Systemd has been no stranger to controversy. It broke a lot of systems, and important figures in the Linux world have registered their doubt about the replacement to the well-known System V init system, which was a fully transparent collection of human-readable scripts but that led to slow boot times. It will be interesting to see if Barry's rant generates a groundswell of antagonism against the new system, or if it gets ignored, or if it leads to meaningful debate and change.

[Ed. note: picked up this story from comp.misc. Thanks, Rich!]
Reply 8 comments

sysvinit was a dead end (Score: 4, Insightful)

by mth@pipedot.org on 2014-08-14 00:53 (#3VA)

I'm not a big fan of systemd, but I disagree with the idea that sysvinit didn't need replacement.

It required a large amount of boilerplate in the service start/stop script, which was different between distros, making it a lot of work to provide a decent start/stop script for your daemon. The hard work of distro maintainers hid this nuisance from most end users though.

Ordering the service startup sequence by manually assigning priorities to them (S80myservice) instead of using dependencies is a terrible hack. It also prevents services from being started in parallel, which is a pity on today's multi-core systems. It's like building your code using a shell script instead of a Makefile.

There is no consistency in how services are started: inittab can respawn, init.d scripts can query the service status (on some distros!), (x)inetd can start services on demand, but all have different configurations.

I have some doubts systemd is the right solution to these problems, but at least there is movement now. In my opinion, the solution would be to improve systemd or replace it with something better, not going back to sysvinit.

Re: sysvinit was a dead end (Score: 1)

by nightsky30@pipedot.org on 2014-08-14 12:00 (#3VD)
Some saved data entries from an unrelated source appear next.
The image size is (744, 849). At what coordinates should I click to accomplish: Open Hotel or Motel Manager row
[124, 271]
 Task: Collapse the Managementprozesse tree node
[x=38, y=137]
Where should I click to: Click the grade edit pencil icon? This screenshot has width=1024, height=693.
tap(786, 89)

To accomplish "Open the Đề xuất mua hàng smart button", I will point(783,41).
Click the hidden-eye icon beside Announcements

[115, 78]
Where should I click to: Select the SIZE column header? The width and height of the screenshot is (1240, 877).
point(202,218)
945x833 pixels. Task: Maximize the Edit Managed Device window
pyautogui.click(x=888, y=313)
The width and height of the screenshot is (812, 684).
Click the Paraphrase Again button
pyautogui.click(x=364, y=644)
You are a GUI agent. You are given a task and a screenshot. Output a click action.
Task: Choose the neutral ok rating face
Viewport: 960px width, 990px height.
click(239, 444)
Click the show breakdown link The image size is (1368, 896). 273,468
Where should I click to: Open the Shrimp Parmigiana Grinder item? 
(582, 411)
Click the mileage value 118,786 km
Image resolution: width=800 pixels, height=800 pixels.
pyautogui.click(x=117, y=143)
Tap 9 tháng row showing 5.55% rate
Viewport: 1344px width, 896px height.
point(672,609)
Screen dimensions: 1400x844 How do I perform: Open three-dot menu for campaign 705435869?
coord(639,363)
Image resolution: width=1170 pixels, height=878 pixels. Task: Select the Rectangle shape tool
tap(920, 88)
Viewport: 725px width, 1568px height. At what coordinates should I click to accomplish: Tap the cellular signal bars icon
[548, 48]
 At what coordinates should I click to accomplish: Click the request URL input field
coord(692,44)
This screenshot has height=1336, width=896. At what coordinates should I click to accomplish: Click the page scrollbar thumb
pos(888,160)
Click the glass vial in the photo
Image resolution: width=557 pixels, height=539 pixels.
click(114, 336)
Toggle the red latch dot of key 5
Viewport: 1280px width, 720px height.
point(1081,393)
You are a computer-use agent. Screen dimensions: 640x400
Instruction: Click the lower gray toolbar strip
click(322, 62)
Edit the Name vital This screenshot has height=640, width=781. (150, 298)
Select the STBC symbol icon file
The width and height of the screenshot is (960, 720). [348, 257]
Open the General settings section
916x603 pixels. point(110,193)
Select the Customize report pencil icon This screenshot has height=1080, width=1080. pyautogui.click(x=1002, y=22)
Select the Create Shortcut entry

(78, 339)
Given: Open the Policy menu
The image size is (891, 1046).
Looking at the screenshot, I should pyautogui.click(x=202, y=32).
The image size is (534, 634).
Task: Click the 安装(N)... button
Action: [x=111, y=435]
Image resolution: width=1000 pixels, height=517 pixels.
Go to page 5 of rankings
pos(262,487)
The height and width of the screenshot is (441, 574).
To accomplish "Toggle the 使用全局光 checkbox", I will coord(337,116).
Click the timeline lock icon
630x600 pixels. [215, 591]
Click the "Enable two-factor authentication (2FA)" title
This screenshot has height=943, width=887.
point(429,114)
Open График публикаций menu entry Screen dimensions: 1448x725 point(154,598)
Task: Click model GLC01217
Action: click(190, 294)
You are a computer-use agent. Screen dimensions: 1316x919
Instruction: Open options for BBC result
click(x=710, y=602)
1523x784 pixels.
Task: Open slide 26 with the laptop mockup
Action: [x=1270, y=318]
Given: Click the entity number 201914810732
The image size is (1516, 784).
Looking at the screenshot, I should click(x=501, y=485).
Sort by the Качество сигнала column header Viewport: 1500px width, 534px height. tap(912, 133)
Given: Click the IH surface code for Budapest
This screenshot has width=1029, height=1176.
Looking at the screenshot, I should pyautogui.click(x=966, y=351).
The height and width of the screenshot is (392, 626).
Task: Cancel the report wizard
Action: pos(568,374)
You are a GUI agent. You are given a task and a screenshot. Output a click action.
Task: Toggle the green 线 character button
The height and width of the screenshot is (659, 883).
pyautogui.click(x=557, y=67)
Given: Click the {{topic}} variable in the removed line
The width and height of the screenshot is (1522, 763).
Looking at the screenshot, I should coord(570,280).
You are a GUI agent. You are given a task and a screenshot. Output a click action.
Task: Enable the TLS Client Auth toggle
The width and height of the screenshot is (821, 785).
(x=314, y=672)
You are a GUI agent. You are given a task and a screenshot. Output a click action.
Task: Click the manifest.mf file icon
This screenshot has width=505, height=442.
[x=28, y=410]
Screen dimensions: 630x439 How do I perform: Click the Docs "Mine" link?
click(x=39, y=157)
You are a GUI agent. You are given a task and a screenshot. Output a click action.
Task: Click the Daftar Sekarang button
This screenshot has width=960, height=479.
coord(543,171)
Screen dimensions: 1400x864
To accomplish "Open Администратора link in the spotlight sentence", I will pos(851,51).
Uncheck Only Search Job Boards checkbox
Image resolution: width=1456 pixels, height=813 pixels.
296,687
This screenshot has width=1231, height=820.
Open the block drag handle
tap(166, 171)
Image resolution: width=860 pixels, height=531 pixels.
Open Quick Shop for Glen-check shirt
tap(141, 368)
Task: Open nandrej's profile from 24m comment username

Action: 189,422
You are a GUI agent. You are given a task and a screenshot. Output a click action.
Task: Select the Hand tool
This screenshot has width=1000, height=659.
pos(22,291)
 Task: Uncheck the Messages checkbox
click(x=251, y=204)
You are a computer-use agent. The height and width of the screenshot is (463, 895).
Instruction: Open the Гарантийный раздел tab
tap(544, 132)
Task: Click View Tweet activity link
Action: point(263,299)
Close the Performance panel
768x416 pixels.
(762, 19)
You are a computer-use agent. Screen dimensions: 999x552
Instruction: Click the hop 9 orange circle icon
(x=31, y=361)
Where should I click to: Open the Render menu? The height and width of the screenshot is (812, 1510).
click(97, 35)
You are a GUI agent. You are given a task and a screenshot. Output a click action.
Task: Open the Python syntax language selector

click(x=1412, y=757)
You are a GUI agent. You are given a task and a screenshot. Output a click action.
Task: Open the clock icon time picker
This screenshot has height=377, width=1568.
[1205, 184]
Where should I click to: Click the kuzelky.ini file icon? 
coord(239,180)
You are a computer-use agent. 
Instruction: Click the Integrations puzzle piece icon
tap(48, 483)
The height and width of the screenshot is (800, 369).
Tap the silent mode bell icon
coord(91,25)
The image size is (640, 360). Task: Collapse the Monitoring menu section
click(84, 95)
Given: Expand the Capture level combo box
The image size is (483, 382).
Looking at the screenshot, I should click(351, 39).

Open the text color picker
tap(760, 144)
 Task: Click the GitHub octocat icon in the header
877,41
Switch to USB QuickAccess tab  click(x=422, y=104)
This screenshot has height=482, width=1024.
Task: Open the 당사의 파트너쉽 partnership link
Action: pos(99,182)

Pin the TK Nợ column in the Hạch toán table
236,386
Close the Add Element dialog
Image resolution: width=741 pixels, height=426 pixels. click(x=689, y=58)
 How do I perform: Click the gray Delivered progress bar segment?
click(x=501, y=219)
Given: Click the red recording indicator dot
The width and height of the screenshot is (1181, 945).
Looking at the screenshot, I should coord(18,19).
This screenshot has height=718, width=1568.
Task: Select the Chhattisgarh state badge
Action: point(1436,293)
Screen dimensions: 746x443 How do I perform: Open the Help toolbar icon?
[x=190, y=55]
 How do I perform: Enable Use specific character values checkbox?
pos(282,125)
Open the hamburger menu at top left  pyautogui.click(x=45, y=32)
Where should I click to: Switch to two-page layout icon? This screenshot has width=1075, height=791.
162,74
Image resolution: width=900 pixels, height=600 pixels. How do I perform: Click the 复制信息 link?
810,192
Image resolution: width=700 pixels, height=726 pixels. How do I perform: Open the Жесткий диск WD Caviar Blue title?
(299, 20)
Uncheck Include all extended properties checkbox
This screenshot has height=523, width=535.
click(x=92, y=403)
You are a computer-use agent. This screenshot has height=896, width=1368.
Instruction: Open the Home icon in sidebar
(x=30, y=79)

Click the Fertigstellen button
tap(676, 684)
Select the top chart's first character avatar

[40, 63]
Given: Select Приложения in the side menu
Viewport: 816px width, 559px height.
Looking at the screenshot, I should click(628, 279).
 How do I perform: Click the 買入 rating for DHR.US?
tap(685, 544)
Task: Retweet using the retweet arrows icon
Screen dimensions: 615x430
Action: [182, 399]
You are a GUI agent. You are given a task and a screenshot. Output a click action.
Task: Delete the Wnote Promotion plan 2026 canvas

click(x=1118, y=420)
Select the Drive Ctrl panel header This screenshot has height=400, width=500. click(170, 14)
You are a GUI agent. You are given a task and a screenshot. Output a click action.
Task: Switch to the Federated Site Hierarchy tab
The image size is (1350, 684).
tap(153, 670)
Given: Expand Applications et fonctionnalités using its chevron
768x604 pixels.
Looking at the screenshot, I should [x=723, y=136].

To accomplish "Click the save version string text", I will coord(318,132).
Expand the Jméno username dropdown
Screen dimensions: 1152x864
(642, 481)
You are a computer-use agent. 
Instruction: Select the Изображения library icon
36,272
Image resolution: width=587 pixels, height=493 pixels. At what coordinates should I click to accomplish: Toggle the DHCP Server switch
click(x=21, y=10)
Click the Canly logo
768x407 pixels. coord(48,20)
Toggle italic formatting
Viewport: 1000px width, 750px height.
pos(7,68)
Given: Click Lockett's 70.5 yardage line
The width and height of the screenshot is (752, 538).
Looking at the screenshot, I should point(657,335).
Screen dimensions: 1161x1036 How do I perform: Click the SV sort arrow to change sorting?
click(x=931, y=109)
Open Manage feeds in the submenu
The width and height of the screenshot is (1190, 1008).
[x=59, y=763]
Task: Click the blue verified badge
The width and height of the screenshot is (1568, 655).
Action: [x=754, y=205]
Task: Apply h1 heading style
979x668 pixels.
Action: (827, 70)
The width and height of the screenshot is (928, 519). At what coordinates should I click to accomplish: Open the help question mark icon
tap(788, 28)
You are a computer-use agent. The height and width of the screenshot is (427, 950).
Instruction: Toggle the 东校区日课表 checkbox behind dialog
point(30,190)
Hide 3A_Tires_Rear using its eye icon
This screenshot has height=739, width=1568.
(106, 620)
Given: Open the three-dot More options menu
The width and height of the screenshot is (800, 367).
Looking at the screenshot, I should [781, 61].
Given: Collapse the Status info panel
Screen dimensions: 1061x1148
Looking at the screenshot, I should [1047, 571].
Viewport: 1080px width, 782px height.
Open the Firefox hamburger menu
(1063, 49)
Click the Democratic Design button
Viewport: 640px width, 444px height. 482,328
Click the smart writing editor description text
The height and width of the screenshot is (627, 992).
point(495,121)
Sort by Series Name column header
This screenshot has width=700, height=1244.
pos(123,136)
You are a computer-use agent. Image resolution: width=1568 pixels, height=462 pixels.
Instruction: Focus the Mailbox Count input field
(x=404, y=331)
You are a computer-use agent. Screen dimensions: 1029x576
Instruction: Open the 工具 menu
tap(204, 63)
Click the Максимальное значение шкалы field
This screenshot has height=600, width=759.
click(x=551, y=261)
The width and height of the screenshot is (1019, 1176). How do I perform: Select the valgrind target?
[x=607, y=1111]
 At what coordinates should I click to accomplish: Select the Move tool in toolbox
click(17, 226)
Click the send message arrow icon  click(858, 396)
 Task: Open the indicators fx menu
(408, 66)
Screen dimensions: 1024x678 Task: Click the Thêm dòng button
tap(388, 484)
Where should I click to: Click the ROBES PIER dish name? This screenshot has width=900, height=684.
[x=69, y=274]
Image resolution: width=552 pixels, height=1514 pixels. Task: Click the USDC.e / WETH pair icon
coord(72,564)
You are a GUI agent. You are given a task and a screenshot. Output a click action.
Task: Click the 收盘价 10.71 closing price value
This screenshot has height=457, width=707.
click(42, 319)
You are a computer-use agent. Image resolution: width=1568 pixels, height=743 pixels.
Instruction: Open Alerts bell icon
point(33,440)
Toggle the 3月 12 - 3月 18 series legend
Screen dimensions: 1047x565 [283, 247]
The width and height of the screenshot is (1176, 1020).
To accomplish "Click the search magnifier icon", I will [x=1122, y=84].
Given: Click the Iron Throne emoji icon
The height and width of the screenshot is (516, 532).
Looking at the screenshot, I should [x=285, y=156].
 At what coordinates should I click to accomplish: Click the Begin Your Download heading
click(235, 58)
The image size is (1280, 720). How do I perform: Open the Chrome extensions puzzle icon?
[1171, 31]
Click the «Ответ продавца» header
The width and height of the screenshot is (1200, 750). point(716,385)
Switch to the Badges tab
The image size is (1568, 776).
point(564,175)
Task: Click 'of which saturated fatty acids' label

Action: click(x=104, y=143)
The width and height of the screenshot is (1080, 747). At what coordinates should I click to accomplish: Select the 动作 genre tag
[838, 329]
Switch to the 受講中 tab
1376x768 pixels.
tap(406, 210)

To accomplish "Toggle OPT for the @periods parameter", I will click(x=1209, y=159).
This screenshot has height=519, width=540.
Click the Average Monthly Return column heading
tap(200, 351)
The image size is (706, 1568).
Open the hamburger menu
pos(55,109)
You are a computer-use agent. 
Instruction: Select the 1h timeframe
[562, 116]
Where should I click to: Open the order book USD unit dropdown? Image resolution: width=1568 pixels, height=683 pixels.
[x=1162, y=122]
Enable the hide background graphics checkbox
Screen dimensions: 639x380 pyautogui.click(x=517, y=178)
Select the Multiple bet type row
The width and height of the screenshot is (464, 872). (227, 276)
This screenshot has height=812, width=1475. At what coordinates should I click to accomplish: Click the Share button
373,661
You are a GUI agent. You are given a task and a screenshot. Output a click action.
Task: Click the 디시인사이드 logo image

I agree, the road ahead may be a little bumpy, but the movement forward is better than ending back at where we started. That service startup sequence was a pain in the ass.

Re: sysvinit was a dead end (Score: 0)

by Anonymous Coward on 2014-08-14 13:18 (#3VE)

I agree that we can do better than init for machines destined for desktop use: I'm a big Linux fan but I also appreciate the fast start-up time of my chromebook and my Mac, and Linux and BSD are both much slower. On servers though, I'd like to keep init, thank you very much - it's slow but I only reboot every six months or so, and in the meantime the clear, understandable, human-readable init scripts are lovely.

Maybe this is a more useful argument/discussion when we are careful to separate out Linux on the server vs Linux on the desktop?

Re: sysvinit was a dead end (Score: 2, Insightful)

by zocalo@pipedot.org on 2014-08-14 16:03 (#3VF)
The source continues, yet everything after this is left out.